Introduction and Background

This paper is a sequel to "An Improved diff3 Format for Changes and Conflicts in Tree Structures" [1] and again is focused on the diff3 format rather than the diff3 executable application. In this paper we will develop an XML alternative to the diff3 format from GNU diffutils [2]. There are many possible outputs from diff3 but the one we are interested in is the one that provides a merged file result with conflicts marked up, i.e. the '-m' option on the command line.

Many users do not view diff3 data directly or invoke diff3 itself, instead it is often invoked by a version control systems such as git or mercurial when the users merge a branch, graft or cherry-pick, rebase or change branches with working directory changes.

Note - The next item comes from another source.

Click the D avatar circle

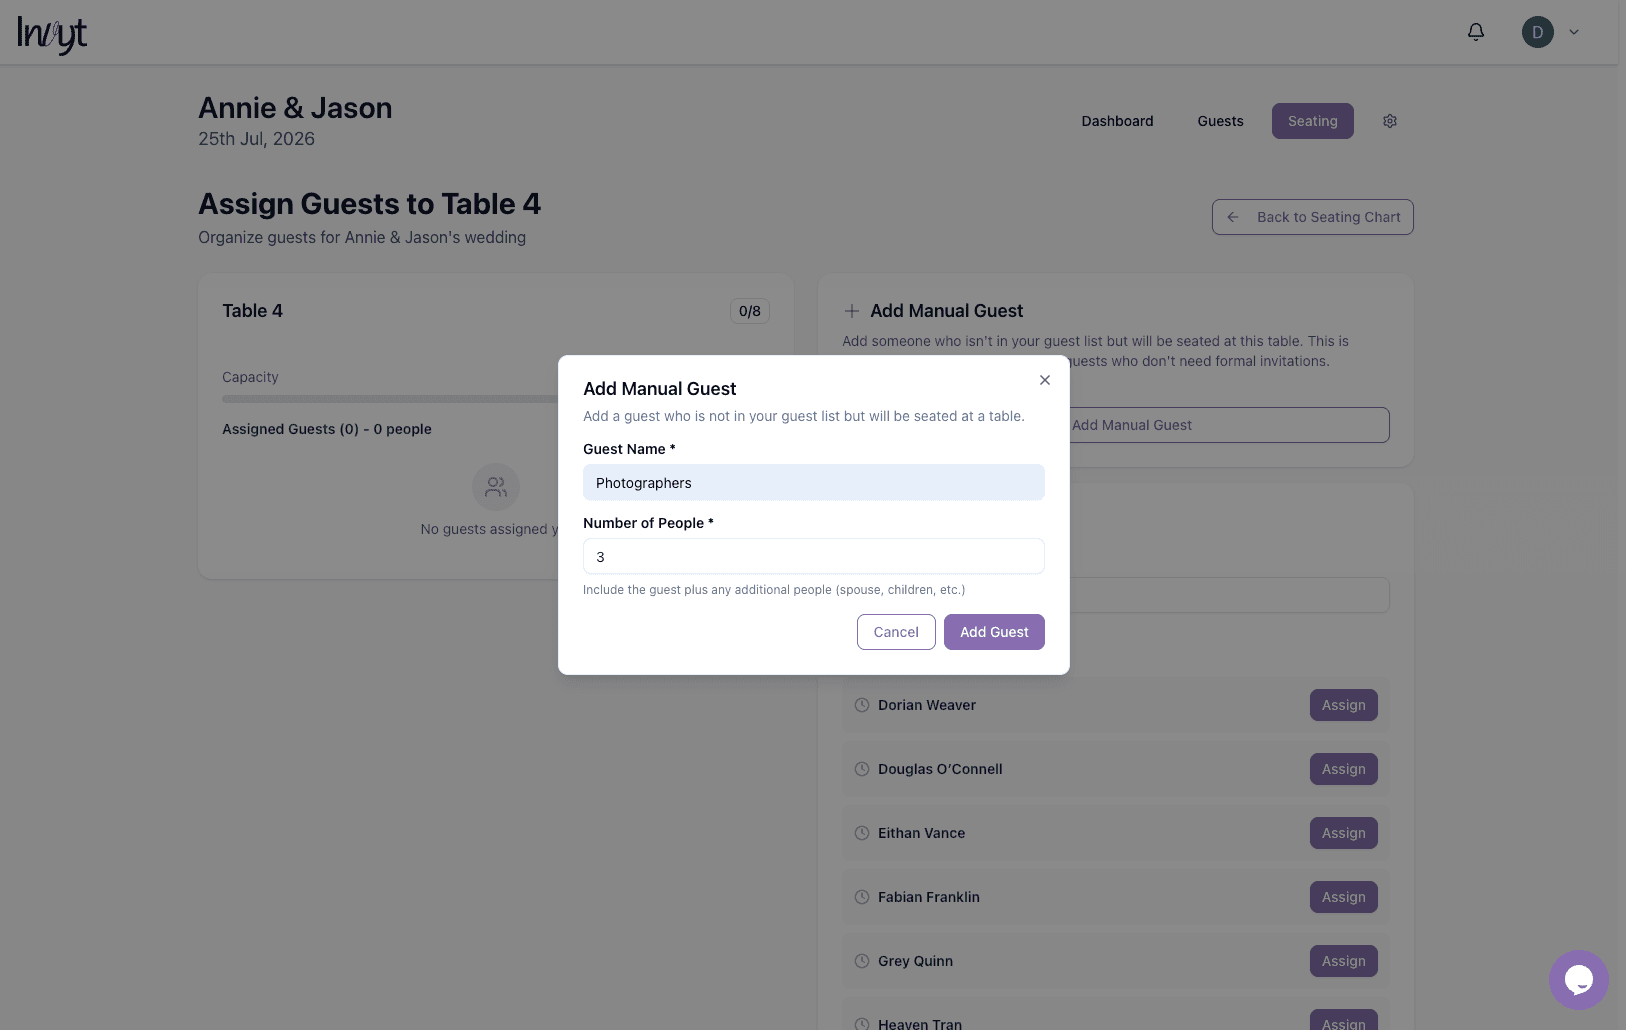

A characteristic that we seek from the start is that as the number of changes tends to zero, so the diff file tends to resemble the original files. This is desirable in that minimal processing is needed for few changes and human understanding is improved simply because when the diff and the original files are very similar they will look very similar.

We distinguish between the 'carrier' syntax which is the diff3 alternative, and the 'payload' which is the content of the file(s) being compared or merged.

In our previous paper, we considered both XML and JSON as a candidate for the carrier syntax and established that XML is a more natural fit, with the payload of the original files being, typically, not XML. However, of course this could be applied to XML itself and then there is likely to be at a human readability level a confusion between the payload and the carrier, and we will look at that in this paper.